Our first test illustrates the point perfectly. You'll be familiar with the latest Mercedes-Benz E-Class: it's a pretty special car for a number of reasons. But what's most interesting about it is the suite of safety and driver-assistance technology that comes as standard.
The E-Class is arguably the closest thing yet to an autonomous car for the New Zealand market: a high-tech package called Intelligent Drive brings features such as adaptive cruise control that keeps you the right distance from the car in front, lane-keeping assistance that will automatically steer the car to keep it within the road markings, blind-spot monitoring, headlights that can automatically dip and even autonomous braking to help prevent or minimise an accident if you approach another car too fast on the motorway. Only the new S-Class (which came after the E) can better this car for safety technology.
It's pretty amazing stuff and surely the preserve of the lucky few who can afford a luxury car.
Or perhaps not. Honda's latest Accord also has a few safety and driver-assistance tricks up its sleeve. In fact, it has all of the tricks mentioned above if you opt for the flagship NT model (that's Navigation and Technology). The 2.4-litre four-cylinder Accord NT is $55,000, while the 206kW/339Nm 3.5-litre V6 NT starts at $60,000.
That makes it a half-price contender for the Mercedes-Benz E-class, which opens at $114,000 for the 155kW/350Nm 2.0-litre turbo-petrol model.
So on paper, the Honda looks good. But does all that technology deliver the right experience on the road?
Mercedes-Benz's Distronic Plus adaptive cruise control is arguably the best such system in the automotive world. You select it via a wand on the steering column and it's stunningly smooth in operation - you seldom feel hard acceleration or braking, it can easily handle low-speed roundabouts and it will gently decelerate right down to a standstill in traffic. Simply tap the accelerator pedal when the road is clear again and the system reactivates.

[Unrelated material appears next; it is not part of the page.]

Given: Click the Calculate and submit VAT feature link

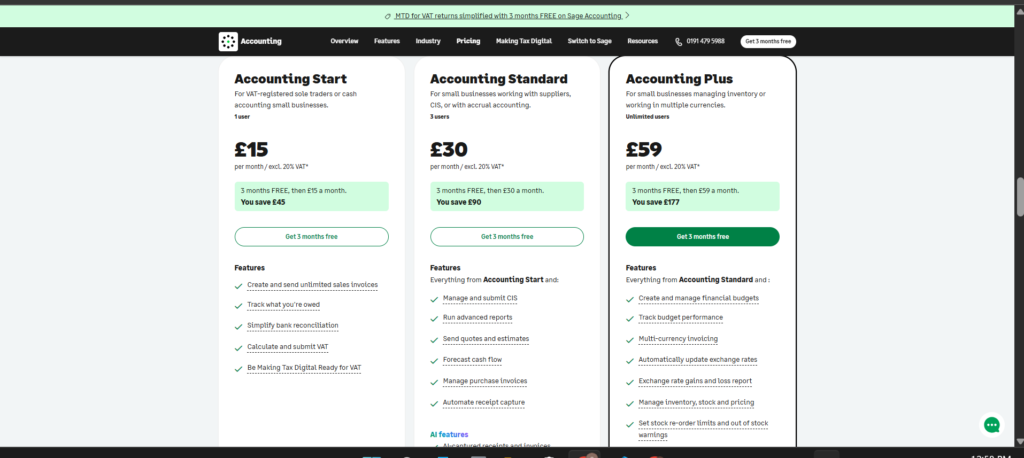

If only Honda's adaptive cruise control were half as good. Like the E-Class, you can easily set the Accord's speed and choose from three different distance settings. However, the abiding impression with the Honda is that it can't "see" nearly as far up the road: it tends to charge along at the selected speed and then slam on the brakes at short notice when a car comes into view, sometimes causing discomfort to the passengers - and perhaps embarrassment for the driver, if the occupants assume that he or she is in control of the stop and go pedals. The Accord system also shuts off at 30km/h, not much use in traffic.
Luckily, the Accord comes good in other areas. The E-Class has a nifty active lane keeping assist system that works automatically when you activate Distronic Plus. It uses a stereo camera to view the road ahead and gently guides the steering wheel to keep the car on course - provided you keep your hands on the tiller. The Accord does the same thing with a single camera and does it almost as well, with surprisingly subtle wheel-movements. You can also activate the Honda's autonomous steering via a button on the steering wheel - a feature the Mercedes does not have.
The E-Class supplements its active lane keeping assist with a blind spot warning system on either side of the car if there is traffic in the adjacent lane. The Honda takes a different route, which is unique and quite clever in its own right: if you indicate left, the so-called lane watch camera in the offside mirror gives you an 80-degree view (a normal mirror is only about 22 degrees) of what's behind you on the dashboard's eight-inch colour screen, with a superimposed graphic that shows you how far past the other vehicle you need to be to safely change lanes.
The downside of the lane watch camera system is that there's nothing on the right-hand side, although Honda argues visibility is so much better on the driver's side - and besides, it would be counter-intuitive to look left to the screen while turning right.
Overall, the Accord is not nearly as sophisticated as the E-Cass. It matches the Mercedes-Benz on some key features, but the German car's technology just keeps on going: it can avoid a nose-to-tail accident automatically at up to 50km/h, recognise pedestrians or traffic crossing ahead and even use its PreSafe system to prepare the car and occupants for an impending collision.
Is the Honda Accord V6 NT a half-price hero?
Adaptive cruise control is one of the most useful and most-used driver-assistance features on executive cars like these, so it's disappointing the Accord's is so awkward. However, the other technology is well executed and certainly allows the mainstream buyer a taste of what's available in a cutting-edge luxury car such as the Mercedes E-class.